Christiane F. ("Christiane F. – Wir Kinder vom Bahnhof Zoo")
“The images are so powerful, the horrors so strong and the performances (by a cast of young unknowns) so utterly, bleakly, realistic... This is a movie of hell” — Roger Ebert, CHICAGO SUN-TIMES
The story of Christiane F. (Christiane Felscherinow) first came to the public eye in 1978, when a couple of writers for a German news magazine were interviewing her because she was a witness in a court case, testifying against a man who had paid underage girls with heroin for sexual favours. She was 15 at the time of the interview, and the initial two-hour session turned into several months of interviews that eventually became Christiane F.’s autobiography, “H: Autobiography of a Child Prostitute and Drug Addict”, which came out in 1979. Before the book was published, these reporters ran a series of articles about her in Stern magazine, so by the time her book came out she was already famous.
When the tale begins, Christiane is an average 12-year-old kid, who falls in with the underage nightlife surrounding Berlin’s notorious Zoo Station and becomes a heroin-addicted prostitute before her 13th birthday (her age was upped a year in the film). The book was a sensation around the world, its sales likely bolstered in the U.S. by the fact that it was taught in many schools as part of the ongoing campaign against teenage drug use. In 1981, Uli Edel (director of LAST EXIT TO BROOKLYN and THE BAADER-MEINHOF COMPLEX) made the film version, casting a series of underage high-schoolers who had never acted before (and most of them never would again). Natja Brunckhorst, who plays the title role, is only 14 in the film — which would never happen now given the severity of the part. With her single mother blissfully unaware, Christiane and her seedy makeshift street family spend their leisure time at youth nite-spot Sound, where drugs flow freely, David Bowie pumps out of the speakers and finding an ashen delinquent O.D.’d on the bathroom floor is a regular occurrence.
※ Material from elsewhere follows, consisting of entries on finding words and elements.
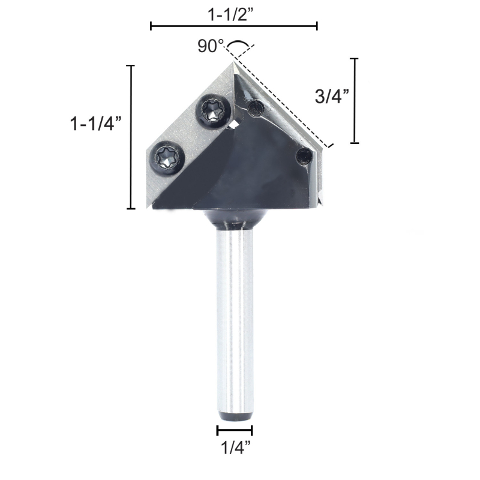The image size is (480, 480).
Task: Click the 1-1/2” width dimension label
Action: tap(232, 14)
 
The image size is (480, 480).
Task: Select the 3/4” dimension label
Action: tap(332, 97)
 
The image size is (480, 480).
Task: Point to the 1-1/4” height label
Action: tap(96, 124)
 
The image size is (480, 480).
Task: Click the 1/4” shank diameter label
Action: tap(235, 448)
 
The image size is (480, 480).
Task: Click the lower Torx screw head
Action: tap(167, 158)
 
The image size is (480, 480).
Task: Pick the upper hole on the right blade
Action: tap(256, 108)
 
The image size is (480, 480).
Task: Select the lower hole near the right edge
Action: tap(304, 157)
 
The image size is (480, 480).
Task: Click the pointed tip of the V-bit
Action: tap(233, 62)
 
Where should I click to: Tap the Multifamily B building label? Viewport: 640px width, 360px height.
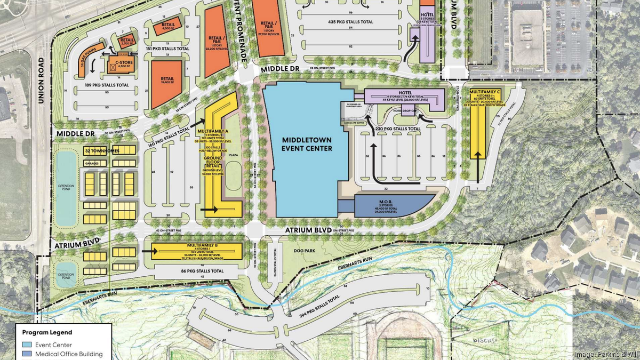click(x=197, y=245)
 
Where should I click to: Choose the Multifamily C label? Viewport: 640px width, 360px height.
click(x=485, y=92)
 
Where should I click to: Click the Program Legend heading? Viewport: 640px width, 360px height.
click(x=47, y=332)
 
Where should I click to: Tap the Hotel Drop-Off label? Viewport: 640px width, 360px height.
click(x=405, y=110)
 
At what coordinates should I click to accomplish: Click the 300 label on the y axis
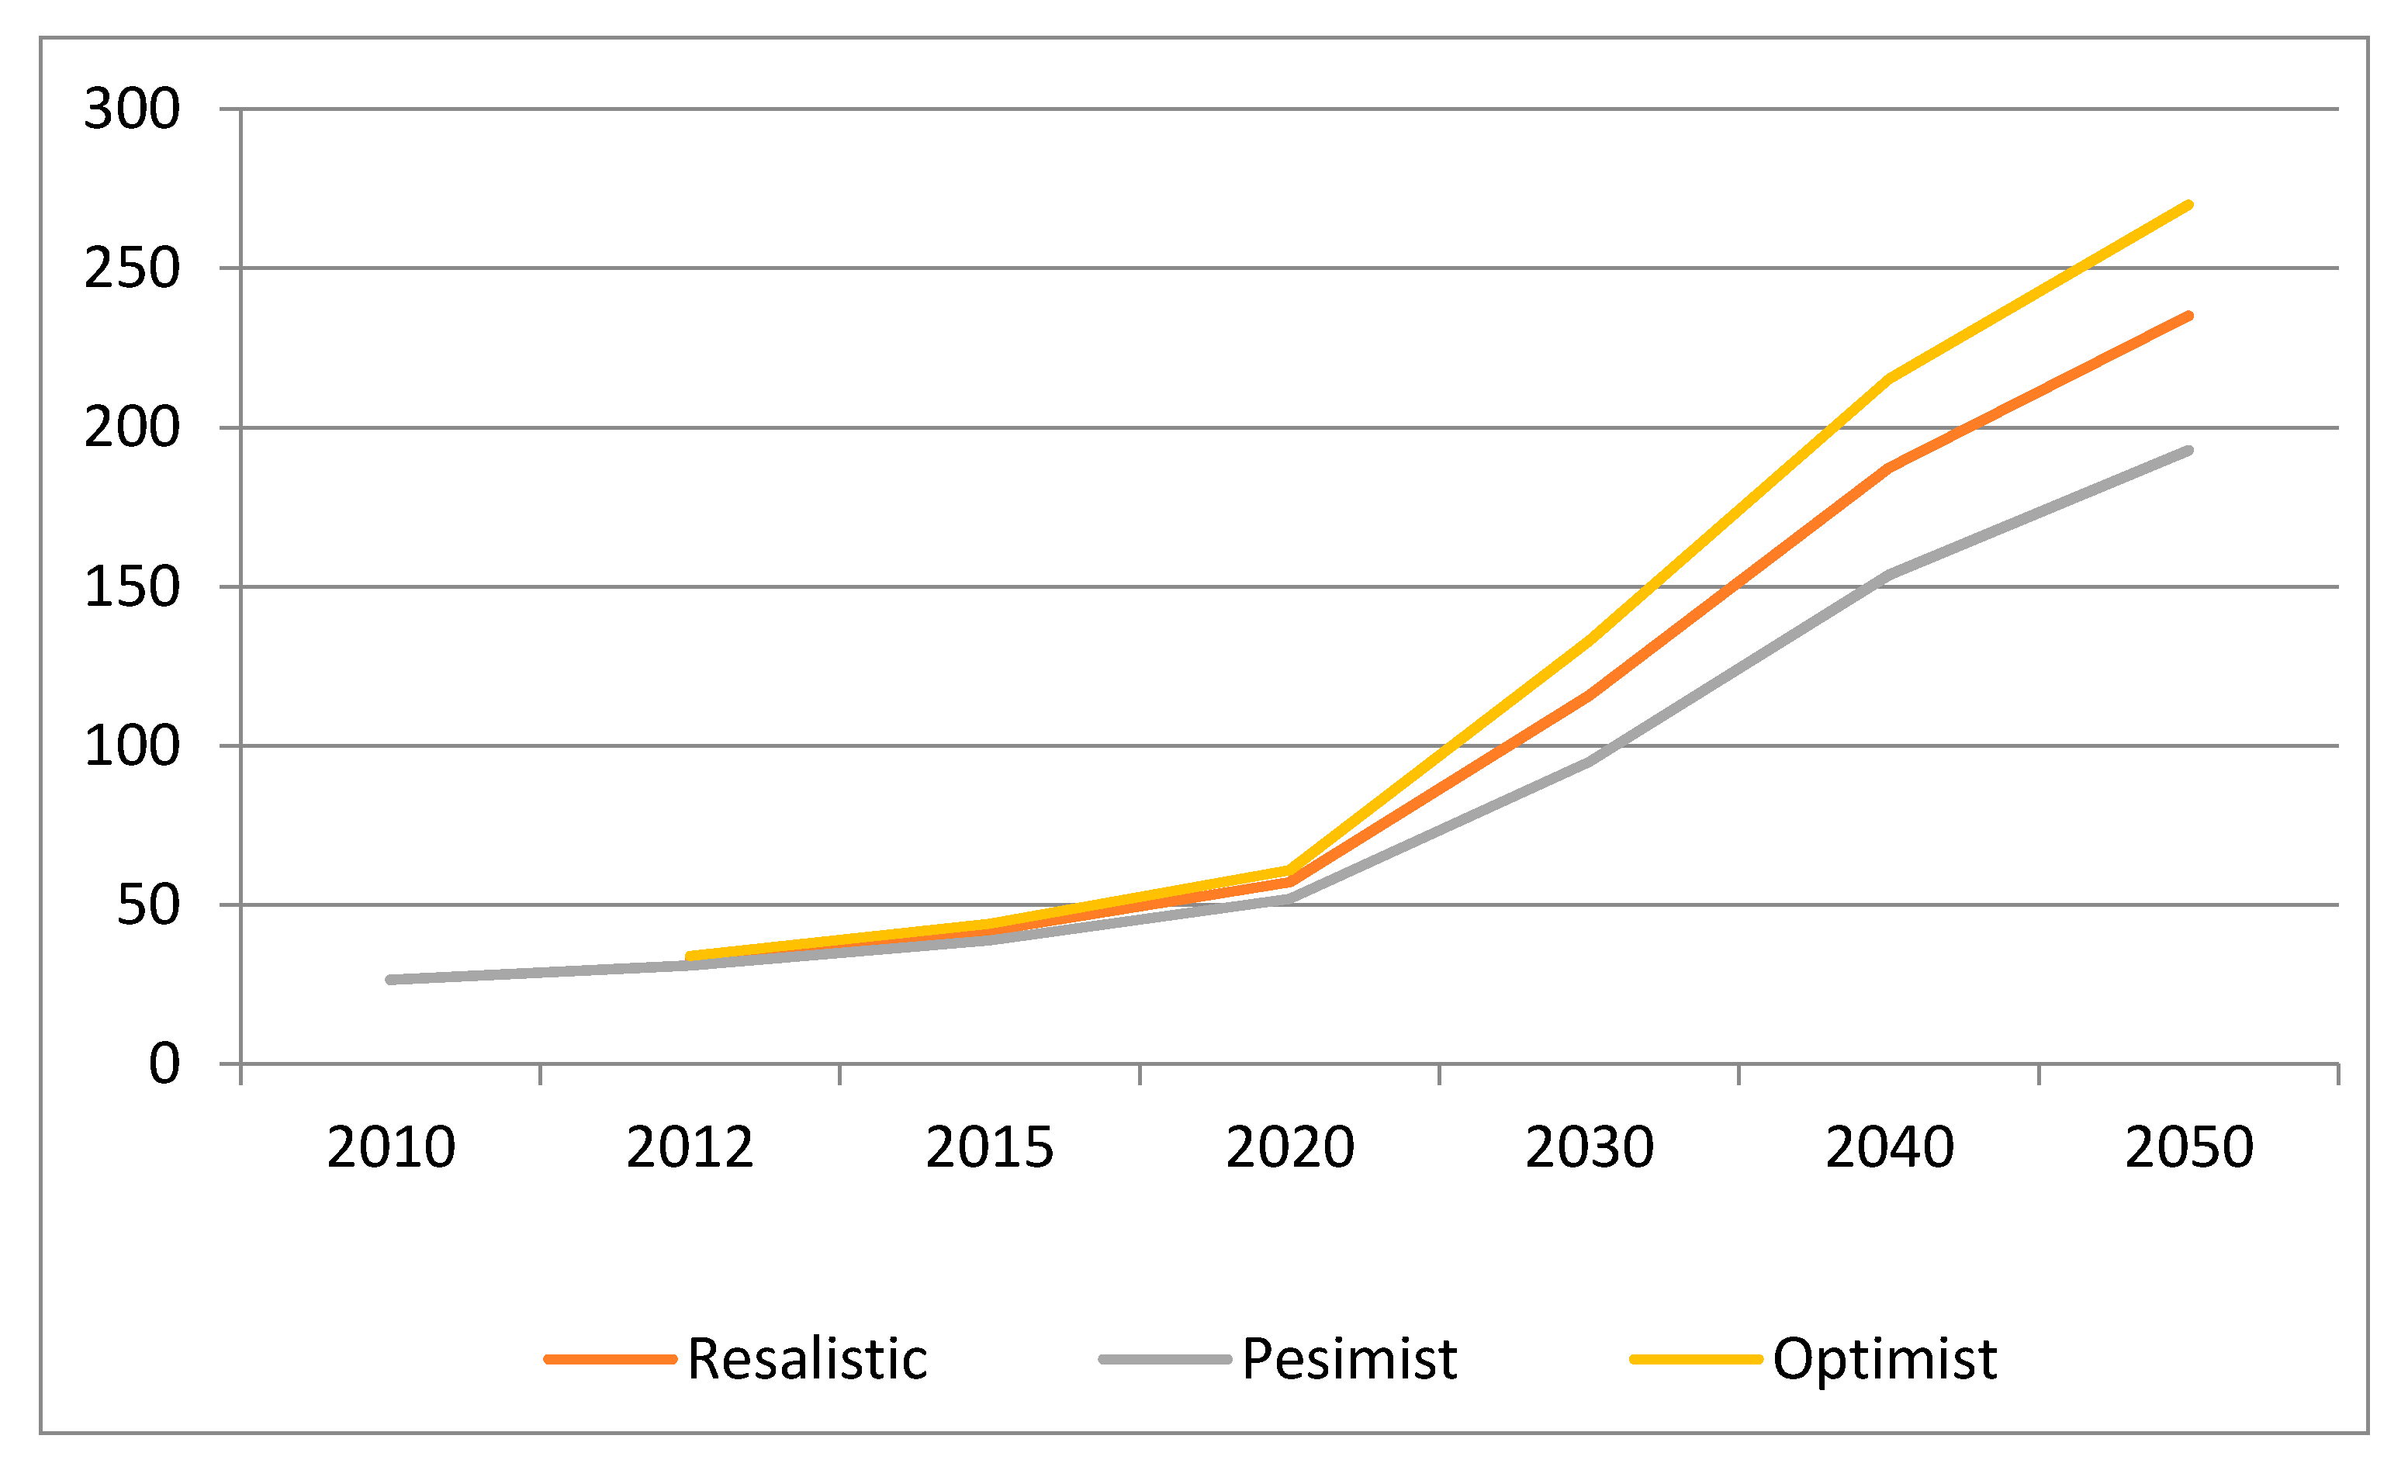click(132, 109)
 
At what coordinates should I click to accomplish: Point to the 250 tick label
click(132, 268)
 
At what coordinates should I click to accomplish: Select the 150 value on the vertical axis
click(132, 587)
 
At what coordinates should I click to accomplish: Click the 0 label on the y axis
click(164, 1064)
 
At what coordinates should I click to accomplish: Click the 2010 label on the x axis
click(391, 1147)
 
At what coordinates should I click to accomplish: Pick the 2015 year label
click(990, 1147)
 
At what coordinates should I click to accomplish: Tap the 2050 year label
click(2189, 1147)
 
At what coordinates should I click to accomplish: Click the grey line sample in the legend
click(1165, 1360)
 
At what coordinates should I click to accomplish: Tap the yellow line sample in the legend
click(1697, 1360)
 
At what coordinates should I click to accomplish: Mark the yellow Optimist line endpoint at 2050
click(2189, 206)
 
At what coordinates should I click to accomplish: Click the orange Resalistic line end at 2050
click(2189, 316)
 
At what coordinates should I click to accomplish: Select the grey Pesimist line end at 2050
click(2189, 451)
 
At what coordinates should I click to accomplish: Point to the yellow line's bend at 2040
click(1889, 379)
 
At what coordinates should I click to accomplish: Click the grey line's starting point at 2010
click(391, 979)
But despite the film’s unglamorous depiction of hard drug use — withdrawal is greasy and brutal, youthful skin becomes sallow and blemished, optimistic beliefs are thrown out the window as sex becomes currency — Christiane F.’s story spawned a sea of teenage imitators worldwide who found romance in her plight. This unlikely side effect notwithstanding, CHRISTIANE F. remains the most uncompromising drug film ever made.